◆ **EXERCISE DESCRIPTION**:
Extract the stretch of the material from the line containing "Where should I click to: Select the Center" through the line containing "tap(252, 49)", copying each line exactly, and give nothing else.

━━ MATERIAL SHOWN ━━

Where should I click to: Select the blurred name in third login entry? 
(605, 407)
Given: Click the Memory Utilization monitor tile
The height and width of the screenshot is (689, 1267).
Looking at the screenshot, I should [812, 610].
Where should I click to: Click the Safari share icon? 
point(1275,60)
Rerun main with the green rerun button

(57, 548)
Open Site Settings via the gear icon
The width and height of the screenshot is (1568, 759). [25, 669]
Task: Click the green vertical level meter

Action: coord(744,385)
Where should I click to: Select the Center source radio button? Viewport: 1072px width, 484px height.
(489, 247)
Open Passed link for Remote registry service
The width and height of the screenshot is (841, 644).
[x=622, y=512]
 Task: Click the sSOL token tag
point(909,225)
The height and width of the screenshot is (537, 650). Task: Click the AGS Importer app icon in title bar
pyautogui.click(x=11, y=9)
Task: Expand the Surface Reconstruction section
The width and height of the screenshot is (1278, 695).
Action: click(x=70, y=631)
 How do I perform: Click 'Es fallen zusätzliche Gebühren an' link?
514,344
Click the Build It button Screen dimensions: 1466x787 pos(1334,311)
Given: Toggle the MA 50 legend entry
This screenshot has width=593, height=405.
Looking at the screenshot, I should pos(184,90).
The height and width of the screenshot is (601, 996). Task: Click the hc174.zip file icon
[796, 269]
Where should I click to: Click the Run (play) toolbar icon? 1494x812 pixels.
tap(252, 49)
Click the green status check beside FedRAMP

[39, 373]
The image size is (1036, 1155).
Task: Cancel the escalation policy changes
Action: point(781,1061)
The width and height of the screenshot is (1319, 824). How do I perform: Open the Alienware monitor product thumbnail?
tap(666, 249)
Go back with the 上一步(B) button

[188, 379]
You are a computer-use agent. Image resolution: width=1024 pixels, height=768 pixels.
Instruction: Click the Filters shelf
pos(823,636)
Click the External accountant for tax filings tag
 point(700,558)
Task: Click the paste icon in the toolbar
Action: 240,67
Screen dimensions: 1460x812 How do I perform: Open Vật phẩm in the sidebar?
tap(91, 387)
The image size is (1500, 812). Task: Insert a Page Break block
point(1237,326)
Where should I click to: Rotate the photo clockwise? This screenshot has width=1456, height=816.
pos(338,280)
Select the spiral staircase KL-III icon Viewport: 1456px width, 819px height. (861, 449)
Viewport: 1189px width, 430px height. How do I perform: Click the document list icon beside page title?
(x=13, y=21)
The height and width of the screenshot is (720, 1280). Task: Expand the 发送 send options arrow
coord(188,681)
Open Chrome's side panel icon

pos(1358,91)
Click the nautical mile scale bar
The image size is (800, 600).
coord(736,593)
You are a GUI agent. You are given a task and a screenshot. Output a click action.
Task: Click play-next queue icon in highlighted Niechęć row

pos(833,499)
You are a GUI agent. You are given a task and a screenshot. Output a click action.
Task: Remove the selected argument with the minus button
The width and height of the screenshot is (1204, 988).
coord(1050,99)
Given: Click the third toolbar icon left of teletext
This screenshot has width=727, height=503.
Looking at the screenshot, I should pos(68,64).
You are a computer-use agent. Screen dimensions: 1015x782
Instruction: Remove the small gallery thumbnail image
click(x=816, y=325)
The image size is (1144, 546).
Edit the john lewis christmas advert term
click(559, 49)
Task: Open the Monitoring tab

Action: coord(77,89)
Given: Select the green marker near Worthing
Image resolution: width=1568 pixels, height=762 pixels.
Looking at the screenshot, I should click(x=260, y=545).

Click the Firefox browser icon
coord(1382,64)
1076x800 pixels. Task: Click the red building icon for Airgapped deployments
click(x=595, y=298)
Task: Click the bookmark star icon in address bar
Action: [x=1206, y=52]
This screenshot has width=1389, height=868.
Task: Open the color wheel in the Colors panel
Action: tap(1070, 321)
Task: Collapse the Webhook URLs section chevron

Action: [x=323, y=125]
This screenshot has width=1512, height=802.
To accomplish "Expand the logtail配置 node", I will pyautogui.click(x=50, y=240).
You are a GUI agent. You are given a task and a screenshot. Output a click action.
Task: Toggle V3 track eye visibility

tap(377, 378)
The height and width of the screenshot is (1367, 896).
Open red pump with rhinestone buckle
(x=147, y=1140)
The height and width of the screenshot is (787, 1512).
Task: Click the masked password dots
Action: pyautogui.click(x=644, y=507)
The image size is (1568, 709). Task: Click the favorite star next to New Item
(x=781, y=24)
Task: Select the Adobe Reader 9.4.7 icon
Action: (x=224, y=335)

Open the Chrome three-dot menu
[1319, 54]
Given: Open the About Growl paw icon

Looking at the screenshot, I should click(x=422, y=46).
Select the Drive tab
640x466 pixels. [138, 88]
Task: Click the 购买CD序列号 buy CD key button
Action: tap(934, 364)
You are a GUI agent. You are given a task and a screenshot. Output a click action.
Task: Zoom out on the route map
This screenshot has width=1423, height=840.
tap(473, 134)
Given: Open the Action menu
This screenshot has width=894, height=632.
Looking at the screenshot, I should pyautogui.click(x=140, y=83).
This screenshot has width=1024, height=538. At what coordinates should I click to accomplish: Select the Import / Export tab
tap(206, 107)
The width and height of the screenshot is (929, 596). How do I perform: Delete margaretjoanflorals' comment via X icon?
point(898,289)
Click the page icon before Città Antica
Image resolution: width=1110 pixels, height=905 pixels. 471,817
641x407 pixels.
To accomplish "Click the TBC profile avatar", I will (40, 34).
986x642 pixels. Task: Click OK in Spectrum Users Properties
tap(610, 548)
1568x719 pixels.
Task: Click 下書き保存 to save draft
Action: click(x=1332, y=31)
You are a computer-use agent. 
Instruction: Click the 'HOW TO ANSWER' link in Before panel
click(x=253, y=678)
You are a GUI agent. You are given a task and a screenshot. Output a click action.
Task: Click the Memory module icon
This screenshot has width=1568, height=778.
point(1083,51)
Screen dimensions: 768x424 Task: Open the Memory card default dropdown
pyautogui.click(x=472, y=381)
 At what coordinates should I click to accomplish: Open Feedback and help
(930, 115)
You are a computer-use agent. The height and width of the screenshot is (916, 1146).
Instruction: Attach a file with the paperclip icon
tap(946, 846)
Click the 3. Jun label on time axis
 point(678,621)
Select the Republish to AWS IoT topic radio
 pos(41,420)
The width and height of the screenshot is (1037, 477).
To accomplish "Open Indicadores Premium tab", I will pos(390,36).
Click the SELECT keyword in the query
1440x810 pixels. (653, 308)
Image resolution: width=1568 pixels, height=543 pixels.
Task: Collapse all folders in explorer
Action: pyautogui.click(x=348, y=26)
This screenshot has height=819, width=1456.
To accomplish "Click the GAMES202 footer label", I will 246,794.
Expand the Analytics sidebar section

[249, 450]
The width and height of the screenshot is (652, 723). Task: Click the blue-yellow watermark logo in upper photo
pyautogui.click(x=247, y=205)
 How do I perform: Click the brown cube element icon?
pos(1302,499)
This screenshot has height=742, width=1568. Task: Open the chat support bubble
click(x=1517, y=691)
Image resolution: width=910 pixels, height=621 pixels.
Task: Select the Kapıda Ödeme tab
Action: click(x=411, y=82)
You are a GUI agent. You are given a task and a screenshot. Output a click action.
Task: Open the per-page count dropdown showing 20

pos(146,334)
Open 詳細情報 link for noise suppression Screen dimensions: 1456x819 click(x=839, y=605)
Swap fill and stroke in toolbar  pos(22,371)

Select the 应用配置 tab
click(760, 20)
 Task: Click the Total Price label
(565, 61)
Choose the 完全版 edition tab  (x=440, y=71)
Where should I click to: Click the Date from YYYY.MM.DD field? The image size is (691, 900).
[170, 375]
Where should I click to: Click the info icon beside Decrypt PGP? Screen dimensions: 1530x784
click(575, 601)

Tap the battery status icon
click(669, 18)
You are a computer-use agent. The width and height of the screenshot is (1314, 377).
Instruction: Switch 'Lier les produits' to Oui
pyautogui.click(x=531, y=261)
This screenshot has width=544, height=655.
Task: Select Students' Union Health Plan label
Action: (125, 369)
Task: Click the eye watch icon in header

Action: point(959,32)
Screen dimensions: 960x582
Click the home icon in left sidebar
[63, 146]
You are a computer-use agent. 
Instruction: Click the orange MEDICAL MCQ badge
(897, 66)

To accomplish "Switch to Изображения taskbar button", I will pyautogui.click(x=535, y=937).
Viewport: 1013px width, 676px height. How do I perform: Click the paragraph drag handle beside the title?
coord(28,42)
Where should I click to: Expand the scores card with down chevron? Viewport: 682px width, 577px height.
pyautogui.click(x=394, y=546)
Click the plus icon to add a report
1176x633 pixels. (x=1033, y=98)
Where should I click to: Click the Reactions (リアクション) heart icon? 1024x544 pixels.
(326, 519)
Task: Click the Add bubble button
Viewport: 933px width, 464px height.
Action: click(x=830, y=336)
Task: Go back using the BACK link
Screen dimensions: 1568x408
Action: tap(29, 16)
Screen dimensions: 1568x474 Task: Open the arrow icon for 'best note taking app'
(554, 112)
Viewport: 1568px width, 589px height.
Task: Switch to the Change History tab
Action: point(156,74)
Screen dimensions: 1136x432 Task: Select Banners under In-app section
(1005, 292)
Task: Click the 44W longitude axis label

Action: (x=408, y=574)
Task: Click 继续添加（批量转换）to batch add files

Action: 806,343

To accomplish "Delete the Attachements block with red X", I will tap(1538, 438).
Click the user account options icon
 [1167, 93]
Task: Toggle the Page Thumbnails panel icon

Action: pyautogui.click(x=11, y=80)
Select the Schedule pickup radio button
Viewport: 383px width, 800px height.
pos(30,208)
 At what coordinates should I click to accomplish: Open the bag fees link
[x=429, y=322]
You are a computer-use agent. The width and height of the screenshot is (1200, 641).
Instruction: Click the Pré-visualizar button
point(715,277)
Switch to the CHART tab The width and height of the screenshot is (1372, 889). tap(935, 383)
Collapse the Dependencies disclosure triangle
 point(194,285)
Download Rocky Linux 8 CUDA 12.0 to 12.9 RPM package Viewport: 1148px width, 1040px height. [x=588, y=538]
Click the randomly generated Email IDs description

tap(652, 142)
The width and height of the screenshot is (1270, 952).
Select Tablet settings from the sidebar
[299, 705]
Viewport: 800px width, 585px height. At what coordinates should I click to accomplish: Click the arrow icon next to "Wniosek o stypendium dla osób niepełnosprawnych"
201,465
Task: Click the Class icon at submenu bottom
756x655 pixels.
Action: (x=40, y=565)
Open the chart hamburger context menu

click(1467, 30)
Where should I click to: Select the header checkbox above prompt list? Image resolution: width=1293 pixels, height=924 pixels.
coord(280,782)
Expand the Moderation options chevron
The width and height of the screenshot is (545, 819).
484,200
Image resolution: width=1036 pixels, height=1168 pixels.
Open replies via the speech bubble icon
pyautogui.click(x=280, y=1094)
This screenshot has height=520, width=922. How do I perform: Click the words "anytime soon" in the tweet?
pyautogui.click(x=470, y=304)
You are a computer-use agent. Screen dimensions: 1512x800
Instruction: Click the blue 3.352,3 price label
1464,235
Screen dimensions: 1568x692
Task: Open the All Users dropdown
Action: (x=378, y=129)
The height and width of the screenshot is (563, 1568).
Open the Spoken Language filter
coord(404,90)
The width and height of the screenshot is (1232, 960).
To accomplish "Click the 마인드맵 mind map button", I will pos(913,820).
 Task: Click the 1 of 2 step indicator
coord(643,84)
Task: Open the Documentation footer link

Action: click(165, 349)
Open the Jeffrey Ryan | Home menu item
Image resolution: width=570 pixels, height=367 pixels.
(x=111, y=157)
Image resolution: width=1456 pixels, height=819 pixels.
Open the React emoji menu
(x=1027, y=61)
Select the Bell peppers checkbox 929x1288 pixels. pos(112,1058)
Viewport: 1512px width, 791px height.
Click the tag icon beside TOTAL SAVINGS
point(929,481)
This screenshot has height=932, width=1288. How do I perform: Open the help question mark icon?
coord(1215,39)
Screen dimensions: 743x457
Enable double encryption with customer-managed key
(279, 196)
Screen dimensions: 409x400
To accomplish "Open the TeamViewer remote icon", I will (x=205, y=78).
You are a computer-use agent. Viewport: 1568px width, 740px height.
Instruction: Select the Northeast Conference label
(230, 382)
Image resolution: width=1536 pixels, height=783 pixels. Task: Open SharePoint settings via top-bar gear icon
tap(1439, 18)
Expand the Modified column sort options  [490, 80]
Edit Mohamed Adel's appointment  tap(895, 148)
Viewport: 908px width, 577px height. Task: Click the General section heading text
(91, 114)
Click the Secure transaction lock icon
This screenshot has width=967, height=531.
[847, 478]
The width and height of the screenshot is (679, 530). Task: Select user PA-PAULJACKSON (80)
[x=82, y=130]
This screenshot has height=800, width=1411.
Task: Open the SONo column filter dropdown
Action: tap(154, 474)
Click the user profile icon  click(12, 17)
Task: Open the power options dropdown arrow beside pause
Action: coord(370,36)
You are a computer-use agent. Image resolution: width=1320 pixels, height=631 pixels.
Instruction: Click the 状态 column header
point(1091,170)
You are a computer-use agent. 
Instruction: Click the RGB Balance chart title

━━━

◆ **RESULT OF THIS TASK**:
Where should I click to: Select the Center source radio button? Viewport: 1072px width, 484px height.
(489, 247)
Open Passed link for Remote registry service
The width and height of the screenshot is (841, 644).
[x=622, y=512]
 Task: Click the sSOL token tag
point(909,225)
The height and width of the screenshot is (537, 650). Task: Click the AGS Importer app icon in title bar
pyautogui.click(x=11, y=9)
Task: Expand the Surface Reconstruction section
The width and height of the screenshot is (1278, 695).
Action: click(x=70, y=631)
 How do I perform: Click 'Es fallen zusätzliche Gebühren an' link?
514,344
Click the Build It button Screen dimensions: 1466x787 pos(1334,311)
Given: Toggle the MA 50 legend entry
This screenshot has width=593, height=405.
Looking at the screenshot, I should pos(184,90).
The height and width of the screenshot is (601, 996). Task: Click the hc174.zip file icon
[796, 269]
Where should I click to: Click the Run (play) toolbar icon? 1494x812 pixels.
tap(252, 49)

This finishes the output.